RECORDS PROVIDED →
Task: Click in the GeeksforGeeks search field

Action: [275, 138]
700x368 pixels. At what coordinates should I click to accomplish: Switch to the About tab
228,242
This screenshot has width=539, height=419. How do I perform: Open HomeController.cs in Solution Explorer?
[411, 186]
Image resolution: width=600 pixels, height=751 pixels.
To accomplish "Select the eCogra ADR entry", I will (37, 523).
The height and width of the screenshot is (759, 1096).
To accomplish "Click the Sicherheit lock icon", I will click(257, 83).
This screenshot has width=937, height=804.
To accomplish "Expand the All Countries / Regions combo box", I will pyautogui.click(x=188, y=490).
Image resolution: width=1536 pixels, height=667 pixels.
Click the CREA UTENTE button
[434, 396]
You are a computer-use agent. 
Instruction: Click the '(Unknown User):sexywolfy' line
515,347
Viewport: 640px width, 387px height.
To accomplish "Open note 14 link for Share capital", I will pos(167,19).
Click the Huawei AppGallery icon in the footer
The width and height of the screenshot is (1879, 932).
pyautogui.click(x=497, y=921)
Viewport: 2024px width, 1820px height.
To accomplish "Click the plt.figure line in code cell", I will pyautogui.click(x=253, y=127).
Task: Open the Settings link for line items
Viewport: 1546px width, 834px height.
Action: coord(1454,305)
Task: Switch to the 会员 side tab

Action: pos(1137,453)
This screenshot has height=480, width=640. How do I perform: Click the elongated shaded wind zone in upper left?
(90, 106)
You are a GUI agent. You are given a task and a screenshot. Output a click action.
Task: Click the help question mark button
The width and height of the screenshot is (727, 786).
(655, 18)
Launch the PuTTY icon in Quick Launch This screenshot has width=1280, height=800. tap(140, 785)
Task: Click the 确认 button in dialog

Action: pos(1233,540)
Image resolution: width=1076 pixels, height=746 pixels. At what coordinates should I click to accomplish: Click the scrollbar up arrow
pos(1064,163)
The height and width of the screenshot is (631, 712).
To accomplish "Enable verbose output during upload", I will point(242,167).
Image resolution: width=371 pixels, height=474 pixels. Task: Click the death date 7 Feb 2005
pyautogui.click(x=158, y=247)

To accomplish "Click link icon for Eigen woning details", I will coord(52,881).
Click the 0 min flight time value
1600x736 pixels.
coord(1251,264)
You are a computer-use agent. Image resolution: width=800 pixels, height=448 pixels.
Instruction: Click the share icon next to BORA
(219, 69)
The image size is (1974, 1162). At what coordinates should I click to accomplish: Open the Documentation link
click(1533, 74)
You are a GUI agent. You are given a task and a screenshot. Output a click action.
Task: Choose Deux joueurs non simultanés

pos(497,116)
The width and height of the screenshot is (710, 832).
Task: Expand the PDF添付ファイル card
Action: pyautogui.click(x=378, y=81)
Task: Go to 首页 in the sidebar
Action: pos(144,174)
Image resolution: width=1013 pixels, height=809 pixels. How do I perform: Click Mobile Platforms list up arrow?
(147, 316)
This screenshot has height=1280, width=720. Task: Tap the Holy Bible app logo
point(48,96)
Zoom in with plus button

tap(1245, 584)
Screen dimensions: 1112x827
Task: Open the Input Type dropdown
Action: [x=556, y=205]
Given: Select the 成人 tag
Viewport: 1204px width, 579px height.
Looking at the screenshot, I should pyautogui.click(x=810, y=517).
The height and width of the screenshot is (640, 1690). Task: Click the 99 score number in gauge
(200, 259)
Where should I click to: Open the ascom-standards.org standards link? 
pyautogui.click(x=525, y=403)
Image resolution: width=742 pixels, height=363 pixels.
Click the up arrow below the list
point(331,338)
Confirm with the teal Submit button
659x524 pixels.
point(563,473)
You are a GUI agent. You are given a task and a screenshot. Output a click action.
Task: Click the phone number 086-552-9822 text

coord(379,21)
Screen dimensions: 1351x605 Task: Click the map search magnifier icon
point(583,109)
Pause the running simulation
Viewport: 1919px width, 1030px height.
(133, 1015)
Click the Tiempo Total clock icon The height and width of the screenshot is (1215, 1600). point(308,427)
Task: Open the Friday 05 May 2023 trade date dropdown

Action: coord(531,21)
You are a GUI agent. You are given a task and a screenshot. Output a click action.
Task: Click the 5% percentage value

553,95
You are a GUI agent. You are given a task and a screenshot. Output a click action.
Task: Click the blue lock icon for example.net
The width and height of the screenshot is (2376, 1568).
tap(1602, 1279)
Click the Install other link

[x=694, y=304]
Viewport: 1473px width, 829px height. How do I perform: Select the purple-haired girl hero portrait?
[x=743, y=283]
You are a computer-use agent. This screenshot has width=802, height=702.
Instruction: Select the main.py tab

SHORT EXERCISE →
Convert these lines into a JSON list of strings, one string per line, leaving out blank lines.

THE SOLUTION →
[
  "Task: Click in the GeeksforGeeks search field",
  "Action: [275, 138]",
  "700x368 pixels. At what coordinates should I click to accomplish: Switch to the About tab",
  "228,242",
  "This screenshot has width=539, height=419. How do I perform: Open HomeController.cs in Solution Explorer?",
  "[411, 186]",
  "Image resolution: width=600 pixels, height=751 pixels.",
  "To accomplish \"Select the eCogra ADR entry\", I will (37, 523).",
  "The height and width of the screenshot is (759, 1096).",
  "To accomplish \"Click the Sicherheit lock icon\", I will click(257, 83).",
  "This screenshot has width=937, height=804.",
  "To accomplish \"Expand the All Countries / Regions combo box\", I will pyautogui.click(x=188, y=490).",
  "Image resolution: width=1536 pixels, height=667 pixels.",
  "Click the CREA UTENTE button",
  "[434, 396]",
  "You are a computer-use agent. ",
  "Instruction: Click the '(Unknown User):sexywolfy' line",
  "515,347",
  "Viewport: 640px width, 387px height.",
  "To accomplish \"Open note 14 link for Share capital\", I will pos(167,19).",
  "Click the Huawei AppGallery icon in the footer",
  "The width and height of the screenshot is (1879, 932).",
  "pyautogui.click(x=497, y=921)",
  "Viewport: 2024px width, 1820px height.",
  "To accomplish \"Click the plt.figure line in code cell\", I will pyautogui.click(x=253, y=127).",
  "Task: Open the Settings link for line items",
  "Viewport: 1546px width, 834px height.",
  "Action: coord(1454,305)",
  "Task: Switch to the 会员 side tab",
  "Action: pos(1137,453)",
  "This screenshot has height=480, width=640. How do I perform: Click the elongated shaded wind zone in upper left?",
  "(90, 106)",
  "You are a GUI agent. You are given a task and a screenshot. Output a click action.",
  "Task: Click the help question mark button",
  "The width and height of the screenshot is (727, 786).",
  "(655, 18)",
  "Launch the PuTTY icon in Quick Launch This screenshot has width=1280, height=800. tap(140, 785)",
  "Task: Click the 确认 button in dialog",
  "Action: pos(1233,540)",
  "Image resolution: width=1076 pixels, height=746 pixels. At what coordinates should I click to accomplish: Click the scrollbar up arrow",
  "pos(1064,163)",
  "The height and width of the screenshot is (631, 712).",
  "To accomplish \"Enable verbose output during upload\", I will point(242,167).",
  "Image resolution: width=371 pixels, height=474 pixels. Task: Click the death date 7 Feb 2005",
  "pyautogui.click(x=158, y=247)",
  "To accomplish \"Click link icon for Eigen woning details\", I will coord(52,881).",
  "Click the 0 min flight time value",
  "1600x736 pixels.",
  "coord(1251,264)",
  "You are a computer-use agent. Image resolution: width=800 pixels, height=448 pixels.",
  "Instruction: Click the share icon next to BORA",
  "(219, 69)",
  "The image size is (1974, 1162). At what coordinates should I click to accomplish: Open the Documentation link",
  "click(1533, 74)",
  "You are a GUI agent. You are given a task and a screenshot. Output a click action.",
  "Task: Choose Deux joueurs non simultanés",
  "pos(497,116)",
  "The width and height of the screenshot is (710, 832).",
  "Task: Expand the PDF添付ファイル card",
  "Action: pyautogui.click(x=378, y=81)",
  "Task: Go to 首页 in the sidebar",
  "Action: pos(144,174)",
  "Image resolution: width=1013 pixels, height=809 pixels. How do I perform: Click Mobile Platforms list up arrow?",
  "(147, 316)",
  "This screenshot has height=1280, width=720. Task: Tap the Holy Bible app logo",
  "point(48,96)",
  "Zoom in with plus button",
  "tap(1245, 584)",
  "Screen dimensions: 1112x827",
  "Task: Open the Input Type dropdown",
  "Action: [x=556, y=205]",
  "Given: Select the 成人 tag",
  "Viewport: 1204px width, 579px height.",
  "Looking at the screenshot, I should pyautogui.click(x=810, y=517).",
  "The height and width of the screenshot is (640, 1690). Task: Click the 99 score number in gauge",
  "(200, 259)",
  "Where should I click to: Open the ascom-standards.org standards link? ",
  "pyautogui.click(x=525, y=403)",
  "Image resolution: width=742 pixels, height=363 pixels.",
  "Click the up arrow below the list",
  "point(331,338)",
  "Confirm with the teal Submit button",
  "659x524 pixels.",
  "point(563,473)",
  "You are a GUI agent. You are given a task and a screenshot. Output a click action.",
  "Task: Click the phone number 086-552-9822 text",
  "coord(379,21)",
  "Screen dimensions: 1351x605 Task: Click the map search magnifier icon",
  "point(583,109)",
  "Pause the running simulation",
  "Viewport: 1919px width, 1030px height.",
  "(133, 1015)",
  "Click the Tiempo Total clock icon The height and width of the screenshot is (1215, 1600). point(308,427)",
  "Task: Open the Friday 05 May 2023 trade date dropdown",
  "Action: coord(531,21)",
  "You are a GUI agent. You are given a task and a screenshot. Output a click action.",
  "Task: Click the 5% percentage value",
  "553,95",
  "You are a GUI agent. You are given a task and a screenshot. Output a click action.",
  "Task: Click the blue lock icon for example.net",
  "The width and height of the screenshot is (2376, 1568).",
  "tap(1602, 1279)",
  "Click the Install other link",
  "[x=694, y=304]",
  "Viewport: 1473px width, 829px height. How do I perform: Select the purple-haired girl hero portrait?",
  "[x=743, y=283]",
  "You are a computer-use agent. This screenshot has width=802, height=702.",
  "Instruction: Select the main.py tab"
]